- Extract to read -
== Segment start ==

Plantar warts, also known as verrucas, are thick, rough callus-like lesions that occur on the sole of the foot. Warts can occur on their own (ie. solitary), or in clusters (ie. mosaic). Verrucas can be seen in all age groups but are particularly common in children and the elderly. When on weight bearing areas, they can become quite uncomfortable when pressure is applied while standing, walking or running.
Warts are caused by different strains of the human papillomavirus (HPV). HPV is a very common virus and it is probable that you have or will contract some form of it in your lifetime. Interestingly, each person’s immune system responds differently to the virus, so not everyone who comes in contact with it develops warts. Plantar warts are contagious, and can easily be transmissible through indirect contact. It can simply take a minor break in the skin for the virus to enter our body. The virus thrives in warm and moist environments. This makes it particularly common for it to spread in communal areas such as swimming pools, gyms and saunas, where people love to walk barefoot.
While anybody can develop a plantar wart, they are more likely to affect:
– Children and teenagers, due to their developing immune system
– People with weakened immune systems (eg. those who are undergoing chemotherapy, are HIV positive, received organ transplants)

== Segment end ==

- Available data -

== Segment start ==

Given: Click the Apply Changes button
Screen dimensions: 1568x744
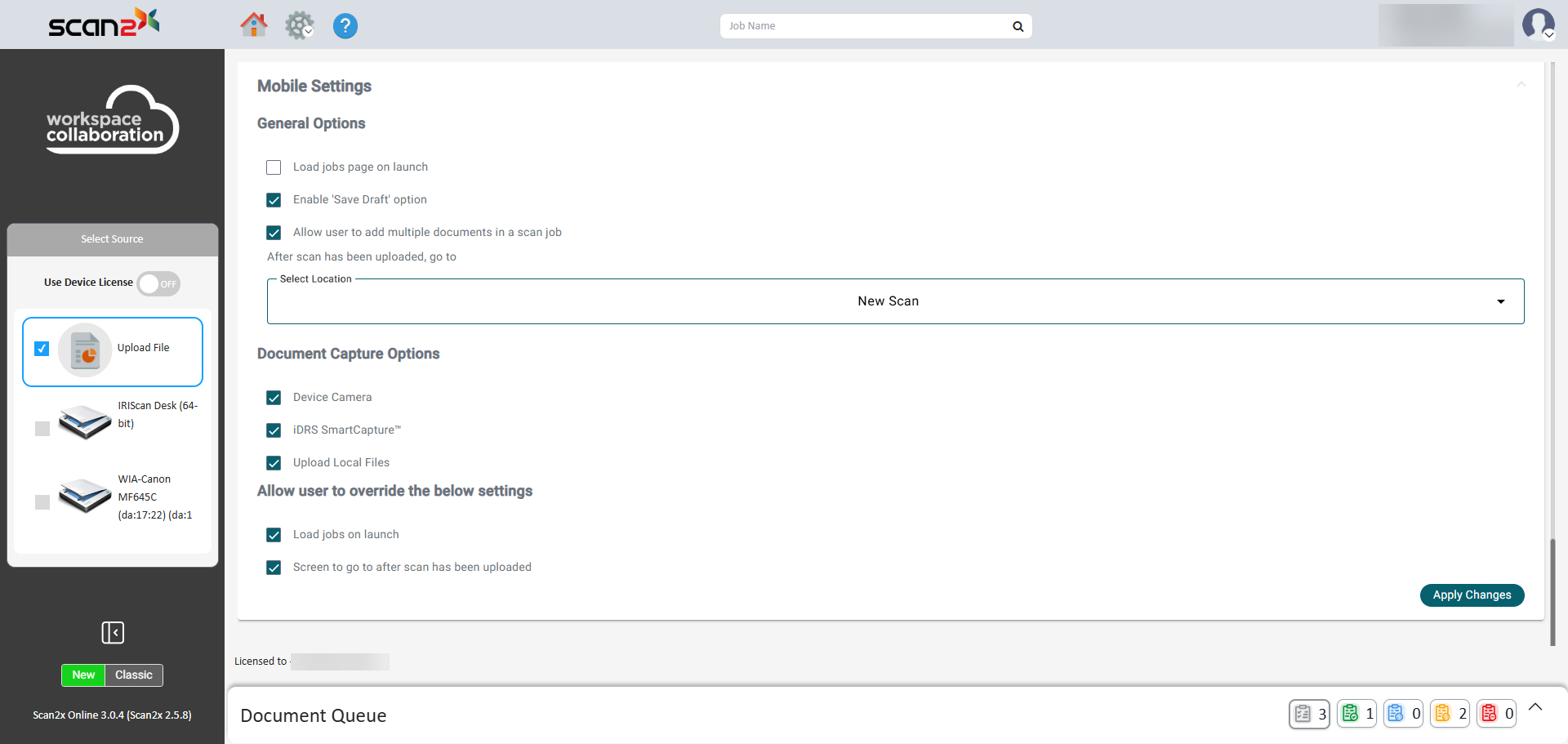Looking at the screenshot, I should coord(1472,595).
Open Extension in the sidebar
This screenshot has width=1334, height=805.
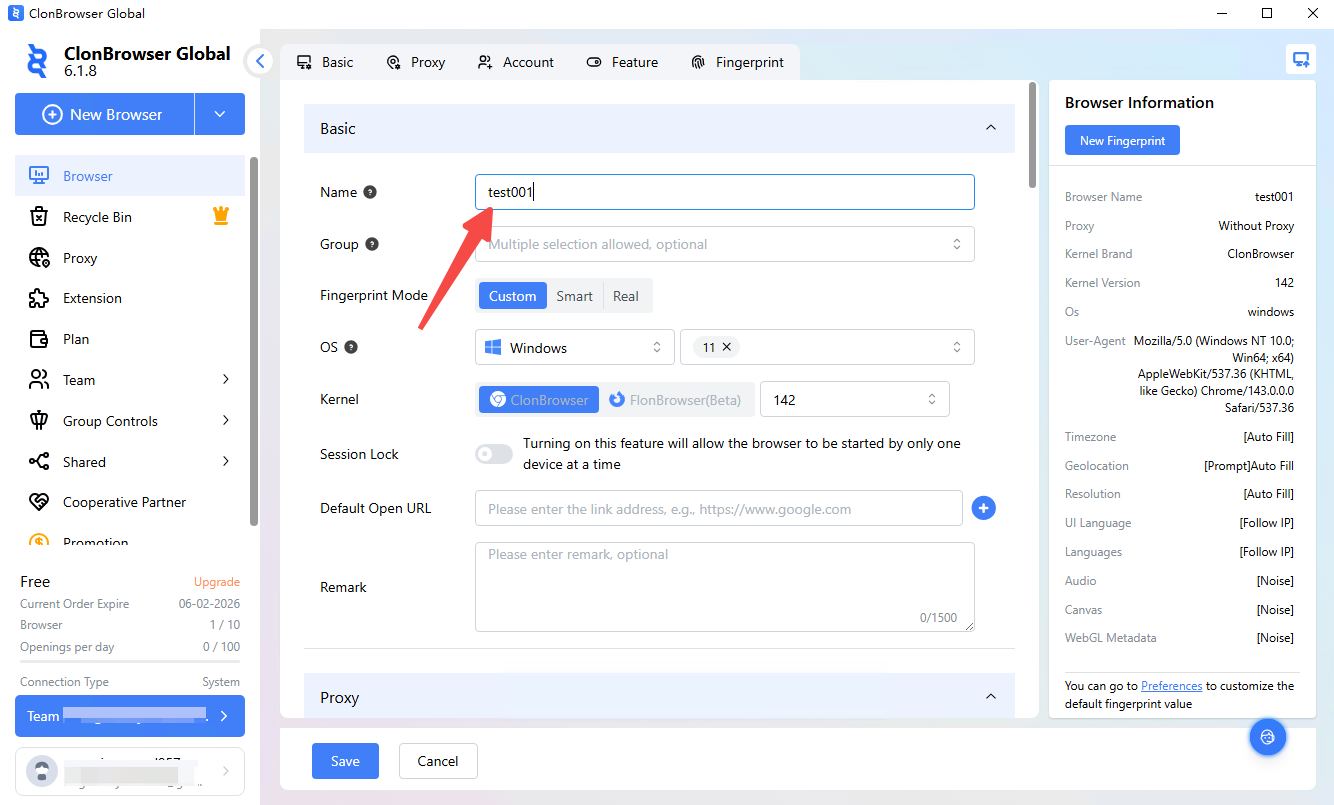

== Segment end ==

- Instructions -
A: Repeat the plantar warts text from "Warts are caused" up to and including "to walk barefoot.".
B: According to the plantar warts text, what causes warts?
C: Resume the plantar warts text after its final line.

- Task-by-task results -
A:
Warts are caused by different strains of the human papillomavirus (HPV). HPV is a very common virus and it is probable that you have or will contract some form of it in your lifetime. Interestingly, each person’s immune system responds differently to the virus, so not everyone who comes in contact with it develops warts. Plantar warts are contagious, and can easily be transmissible through indirect contact. It can simply take a minor break in the skin for the virus to enter our body. The virus thrives in warm and moist environments. This makes it particularly common for it to spread in communal areas such as swimming pools, gyms and saunas, where people love to walk barefoot.

B: Different strains of the human papillomavirus (HPV).

C:
– People who have had a history of plantar warts
Plantar warts are usually able to be diagnosed clinically. Often warts can be confused with corns due to their similar appearance. However, unlike corns, warts are generally painful to squeeze on the sides, have no skin lines running through them, and have small black dots in the centre which are the capillaries. A podiatrist may scrape the dead skin overlying the wart which can cause pinpoint bleeding, another indication of a wart.
If cases where diagnosis is difficult, a biopsy can be taken and sent for pathology to determine whether the tissue is positive for HPV.
How to treat plantar warts
Plantar warts may resolve without any treatment as the immune system does all the hard work in clearing the wart. It can however, take a while for our body to recognise its presence and stimulate a response. In children, 50% of warts disappear spontaneously within six months, and 90% are gone in 2 years. Unfortunately, verrucas are more persistent in adults. If the verruca is painful, bothersome or starting to spread, it is important to have it treated.
There are several ways to treat a wart. A few of the modalities we use at Shellharbour Podiatry are outlined below.
– SWIFT therapy: Swift uses microwave energy which is delivered through a special probe applied to the skin to treat the affected tissue. This process creates an immune response in the tissue and leads to elimination of the wart through the body’s own defence mechanisms. This process usually requires 3-4 treatments and requires no dressings.-
-Cryotherapy: Involves freezing a wart using a very cold substance (usually liquid nitrogen)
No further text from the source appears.